What the task asks =
Count the lines containing "Given" in the entries underneath, and state that count without anything else.

[Stored entries]
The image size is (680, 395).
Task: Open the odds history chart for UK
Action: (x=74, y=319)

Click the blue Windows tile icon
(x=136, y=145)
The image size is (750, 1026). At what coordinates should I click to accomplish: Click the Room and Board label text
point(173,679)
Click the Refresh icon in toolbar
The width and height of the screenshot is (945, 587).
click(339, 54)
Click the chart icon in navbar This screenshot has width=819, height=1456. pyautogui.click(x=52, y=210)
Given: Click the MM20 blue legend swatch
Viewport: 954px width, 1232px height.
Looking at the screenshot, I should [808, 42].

==

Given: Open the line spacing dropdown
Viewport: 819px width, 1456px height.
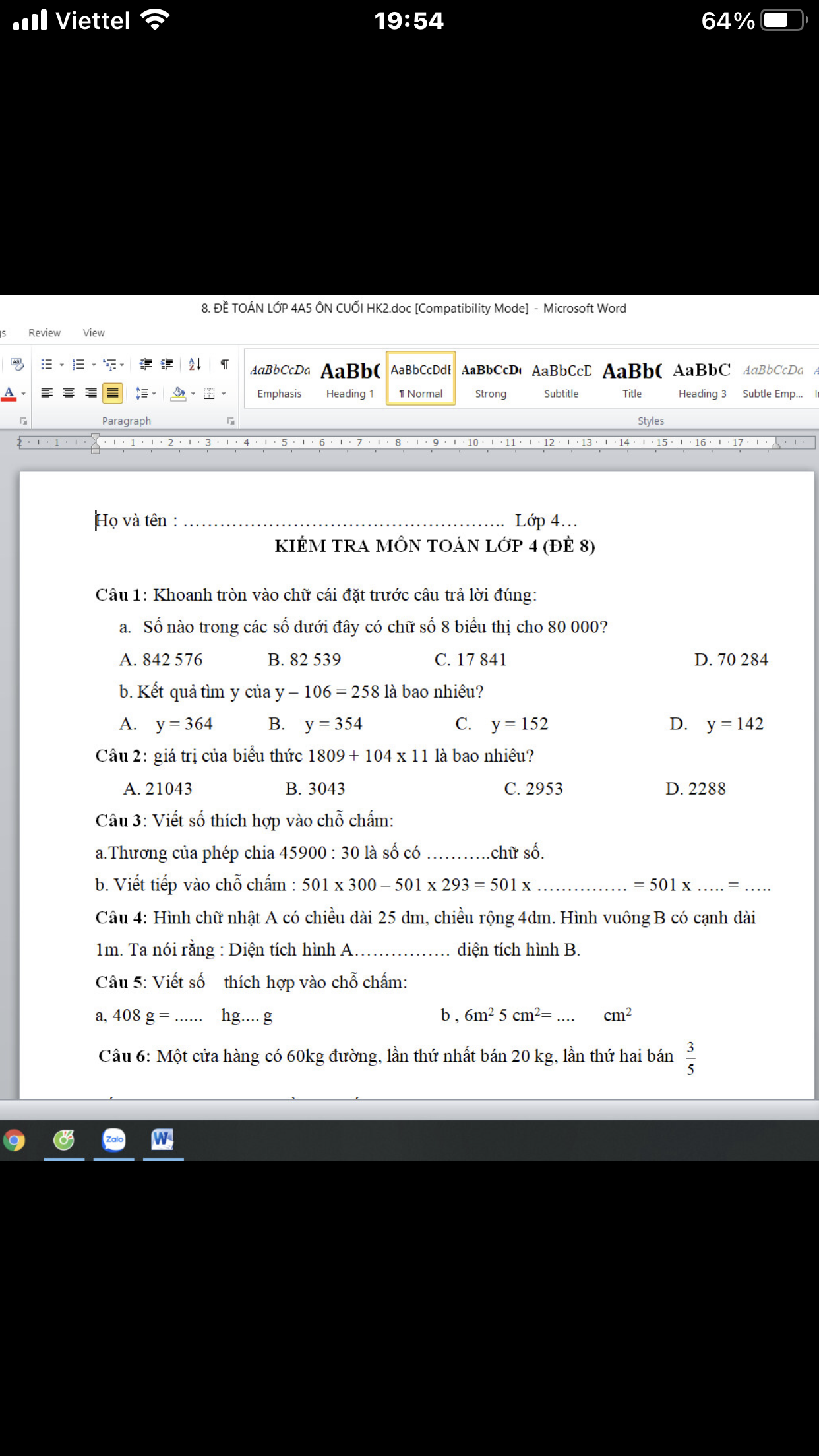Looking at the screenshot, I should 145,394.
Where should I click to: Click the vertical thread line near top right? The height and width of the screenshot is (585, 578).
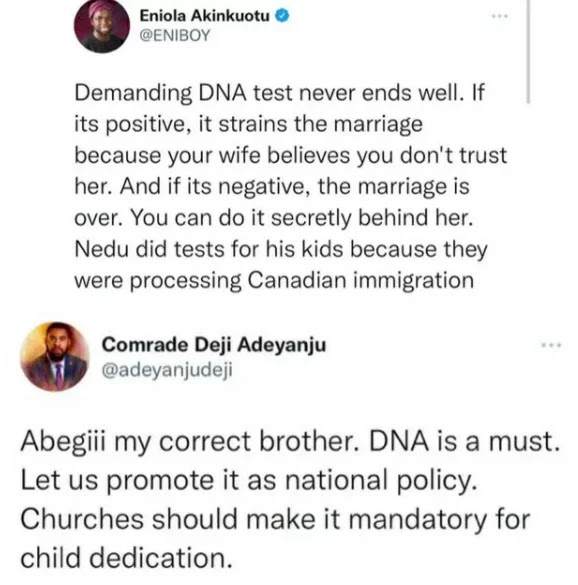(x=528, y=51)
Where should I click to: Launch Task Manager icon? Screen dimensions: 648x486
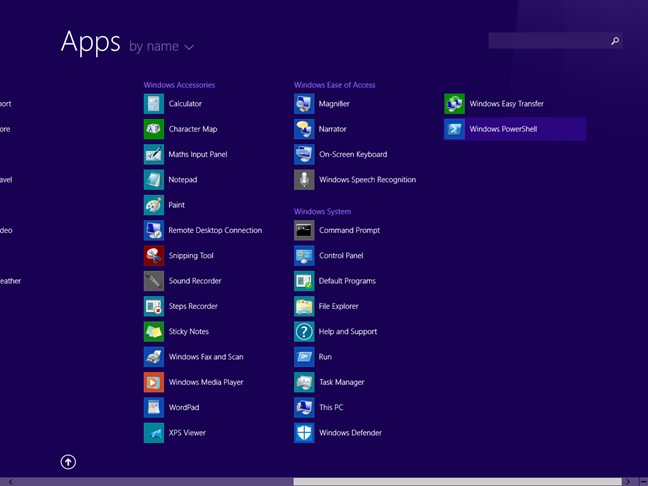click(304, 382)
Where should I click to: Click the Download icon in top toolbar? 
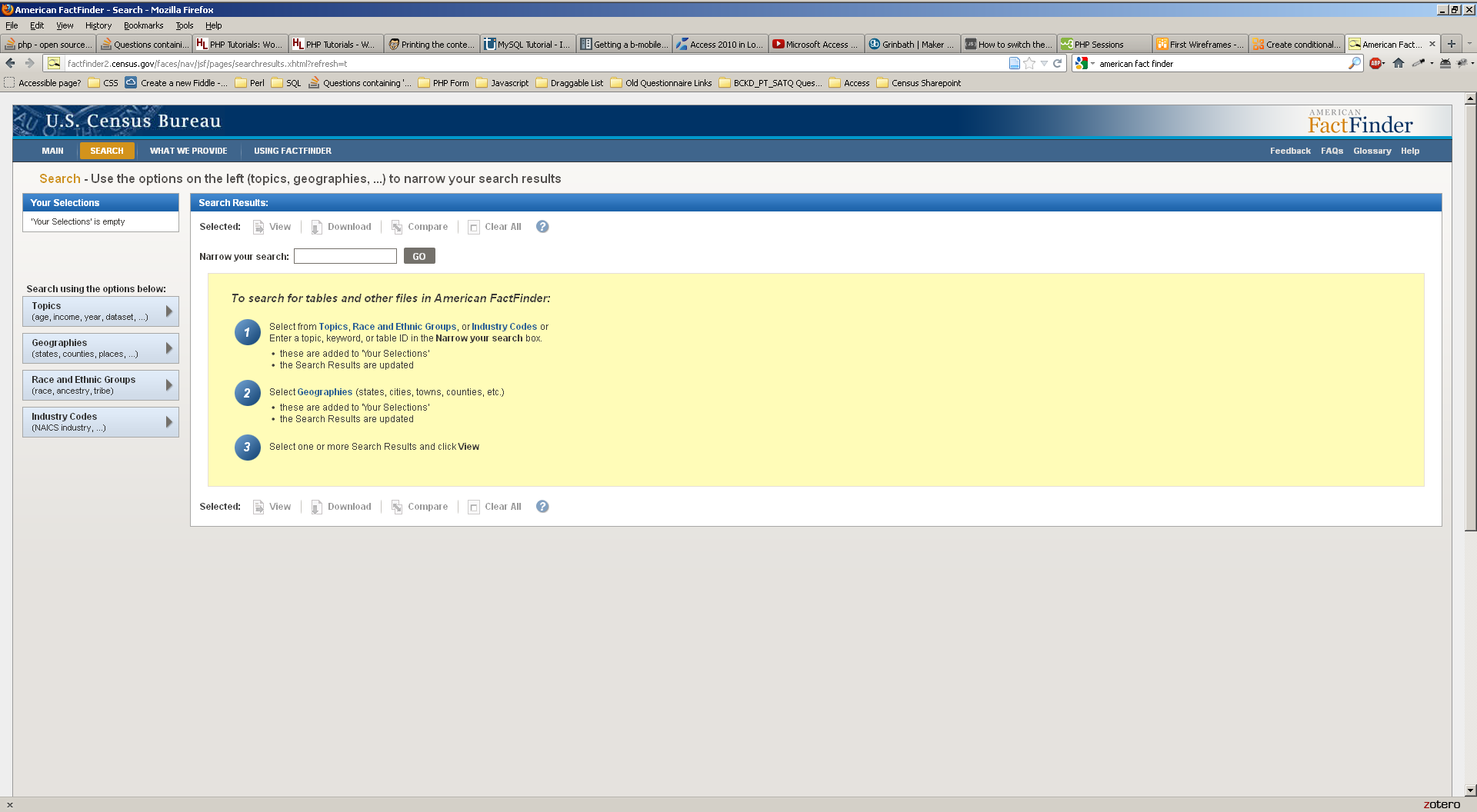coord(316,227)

Result of the exercise =
2